*** Текст
Вещь в «Щепетильнике» – опорный пункт и формальный повод для идеологического, моралистического и дидактического говорения. Принципиальное сюжетное новшество Лукина по отношению к подлинному тексту – введение дополнительных персонажей, майора Чистосердова и его племянника, слушателей Щепетильника, радикально изменяет сферу жанрового тяготения английско-французской нравоописательной сценки. В «склоненном на наши нравы» варианте присутствие слушателей и наблюдателей действа галантерейной торговли непосредственно на сцене разворачивает смысл комедии в сторону воспитания, внушения идеальных понятий должности и добродетели:

Чистосердов. Мне уже чрезмерно жаль, что по сию пору нет того глумливого Щепетильника ‹…›; ты уж от меня об нем слыхал неоднократно. Постоявши возле него, в два часа больше людей узнаешь, нежели живучи в городе в два года (193); ‹…› я нарочно привез сюда моего племянника, чтоб он послушал твоих описаний (201); Чистосердов. Ну, племянник! Таковы ли тебе наставлении его кажутся, как я сказывал? Племянник. Они мне очень приятны, и я желаю их чаще слушать (201); Чистосердов. Этот вечер много просветил моего племянника. Племянник (Щепетилънику). ‹…› я за счастье почту, ежели ‹…› буду получать от вас полезные советы (223).
******
*** Предоставленные строки
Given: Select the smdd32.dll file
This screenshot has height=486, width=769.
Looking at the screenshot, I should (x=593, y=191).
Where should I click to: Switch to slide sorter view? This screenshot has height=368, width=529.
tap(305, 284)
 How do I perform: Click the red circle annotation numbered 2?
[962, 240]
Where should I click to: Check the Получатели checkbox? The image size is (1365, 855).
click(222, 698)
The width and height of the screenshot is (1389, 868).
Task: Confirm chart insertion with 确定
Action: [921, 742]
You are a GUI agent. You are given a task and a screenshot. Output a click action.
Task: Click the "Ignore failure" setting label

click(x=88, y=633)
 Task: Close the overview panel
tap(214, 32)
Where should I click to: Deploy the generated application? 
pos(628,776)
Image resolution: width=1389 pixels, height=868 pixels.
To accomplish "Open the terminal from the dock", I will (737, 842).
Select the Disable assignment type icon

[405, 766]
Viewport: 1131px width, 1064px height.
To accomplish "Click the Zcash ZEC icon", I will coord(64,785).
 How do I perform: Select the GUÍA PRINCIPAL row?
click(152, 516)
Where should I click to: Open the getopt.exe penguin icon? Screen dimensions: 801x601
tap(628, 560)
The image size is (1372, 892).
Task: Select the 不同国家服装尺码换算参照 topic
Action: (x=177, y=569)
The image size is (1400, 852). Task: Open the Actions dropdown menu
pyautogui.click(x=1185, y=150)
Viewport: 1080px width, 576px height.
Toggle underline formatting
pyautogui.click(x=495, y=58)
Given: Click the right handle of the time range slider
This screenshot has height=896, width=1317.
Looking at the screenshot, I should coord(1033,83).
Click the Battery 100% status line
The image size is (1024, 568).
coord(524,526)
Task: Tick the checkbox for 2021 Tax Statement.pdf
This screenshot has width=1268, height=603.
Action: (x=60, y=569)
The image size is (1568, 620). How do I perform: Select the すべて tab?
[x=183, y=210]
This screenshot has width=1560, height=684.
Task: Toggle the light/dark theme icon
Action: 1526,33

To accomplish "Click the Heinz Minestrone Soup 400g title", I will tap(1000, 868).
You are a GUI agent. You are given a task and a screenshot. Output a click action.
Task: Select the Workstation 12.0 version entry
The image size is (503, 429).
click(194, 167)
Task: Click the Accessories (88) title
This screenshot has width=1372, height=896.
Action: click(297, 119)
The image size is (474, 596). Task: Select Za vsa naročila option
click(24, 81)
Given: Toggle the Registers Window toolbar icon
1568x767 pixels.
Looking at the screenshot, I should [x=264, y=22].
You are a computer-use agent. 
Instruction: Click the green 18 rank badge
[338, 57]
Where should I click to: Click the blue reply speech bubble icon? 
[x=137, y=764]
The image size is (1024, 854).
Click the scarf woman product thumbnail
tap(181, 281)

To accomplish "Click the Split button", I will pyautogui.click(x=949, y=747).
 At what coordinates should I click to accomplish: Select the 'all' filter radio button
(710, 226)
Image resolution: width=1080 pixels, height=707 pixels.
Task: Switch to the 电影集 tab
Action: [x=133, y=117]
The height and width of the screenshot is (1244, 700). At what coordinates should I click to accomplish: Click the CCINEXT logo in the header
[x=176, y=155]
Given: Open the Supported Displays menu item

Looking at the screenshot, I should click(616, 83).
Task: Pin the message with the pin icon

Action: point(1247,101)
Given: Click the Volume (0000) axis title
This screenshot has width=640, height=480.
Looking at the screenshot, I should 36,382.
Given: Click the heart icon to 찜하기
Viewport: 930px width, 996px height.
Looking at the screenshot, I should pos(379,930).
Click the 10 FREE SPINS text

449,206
******
*Набор заданий*
1. Перечислите всех персонажей комедии «Щепетильник», которые названы в тексте.
2. Выведите отрывок из текста: начните со слов «Чистосердов. Мне уже» и остановитесь после слов «полезные советы (223).».
3. Изложите суть текста в двух предложениях.
Опирайтесь только на текст.

*Ответы к заданиям*
1. Щепетильник, майор Чистосердов, племянник Чистосердова.

2.
Чистосердов. Мне уже чрезмерно жаль, что по сию пору нет того глумливого Щепетильника ‹…›; ты уж от меня об нем слыхал неоднократно. Постоявши возле него, в два часа больше людей узнаешь, нежели живучи в городе в два года (193); ‹…› я нарочно привез сюда моего племянника, чтоб он послушал твоих описаний (201); Чистосердов. Ну, племянник! Таковы ли тебе наставлении его кажутся, как я сказывал? Племянник. Они мне очень приятны, и я желаю их чаще слушать (201); Чистосердов. Этот вечер много просветил моего племянника. Племянник (Щепетилънику). ‹…› я за счастье почту, ежели ‹…› буду получать от вас полезные советы (223).

3. В «Щепетильнике» вещь служит опорным пунктом и формальным поводом для идеологического, моралистического и дидактического говорения. Лукин ввел новых персонажей, майора Чистосердова и его племянника, как слушателей Щепетильника, и этим развернул смысл комедии в сторону воспитания, внушения идеальных понятий должности и добродетели.